** Materials provided **
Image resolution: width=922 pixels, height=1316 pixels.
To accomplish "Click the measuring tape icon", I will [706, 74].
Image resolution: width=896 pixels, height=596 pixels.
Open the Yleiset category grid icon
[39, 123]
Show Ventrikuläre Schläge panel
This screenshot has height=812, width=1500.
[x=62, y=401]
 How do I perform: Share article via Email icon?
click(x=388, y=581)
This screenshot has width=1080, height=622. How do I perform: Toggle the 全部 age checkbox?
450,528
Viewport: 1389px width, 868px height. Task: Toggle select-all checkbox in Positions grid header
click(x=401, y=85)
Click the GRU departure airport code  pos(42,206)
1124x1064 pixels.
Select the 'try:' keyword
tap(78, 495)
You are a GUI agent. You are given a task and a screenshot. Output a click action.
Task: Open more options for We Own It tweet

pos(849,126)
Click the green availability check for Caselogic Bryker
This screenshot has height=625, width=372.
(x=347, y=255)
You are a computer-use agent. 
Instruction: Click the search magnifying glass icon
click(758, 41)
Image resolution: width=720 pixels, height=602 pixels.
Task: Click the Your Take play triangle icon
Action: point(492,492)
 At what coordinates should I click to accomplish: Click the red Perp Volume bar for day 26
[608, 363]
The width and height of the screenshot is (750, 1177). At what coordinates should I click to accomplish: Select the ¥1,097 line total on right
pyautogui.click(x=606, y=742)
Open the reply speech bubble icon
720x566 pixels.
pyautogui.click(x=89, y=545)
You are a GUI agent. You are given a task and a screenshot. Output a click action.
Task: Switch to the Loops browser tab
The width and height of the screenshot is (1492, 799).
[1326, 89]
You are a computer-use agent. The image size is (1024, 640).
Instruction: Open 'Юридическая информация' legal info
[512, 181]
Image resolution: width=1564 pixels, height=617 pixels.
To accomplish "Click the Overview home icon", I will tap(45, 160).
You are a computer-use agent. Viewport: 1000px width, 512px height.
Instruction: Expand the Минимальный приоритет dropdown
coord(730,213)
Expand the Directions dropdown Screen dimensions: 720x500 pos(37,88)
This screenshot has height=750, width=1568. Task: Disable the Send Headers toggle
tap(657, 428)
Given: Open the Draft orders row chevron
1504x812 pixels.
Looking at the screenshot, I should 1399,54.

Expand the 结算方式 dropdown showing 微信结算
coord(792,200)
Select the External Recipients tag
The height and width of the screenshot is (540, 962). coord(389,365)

** Exercise instructions **
Exactly the lines from the one with "Instruction: Expand the" through the end of the entries, both included, should be written out, and no others.

** Solution for this task **
Instruction: Expand the Минимальный приоритет dropdown
coord(730,213)
Expand the Directions dropdown Screen dimensions: 720x500 pos(37,88)
This screenshot has height=750, width=1568. Task: Disable the Send Headers toggle
tap(657, 428)
Given: Open the Draft orders row chevron
1504x812 pixels.
Looking at the screenshot, I should 1399,54.

Expand the 结算方式 dropdown showing 微信结算
coord(792,200)
Select the External Recipients tag
The height and width of the screenshot is (540, 962). coord(389,365)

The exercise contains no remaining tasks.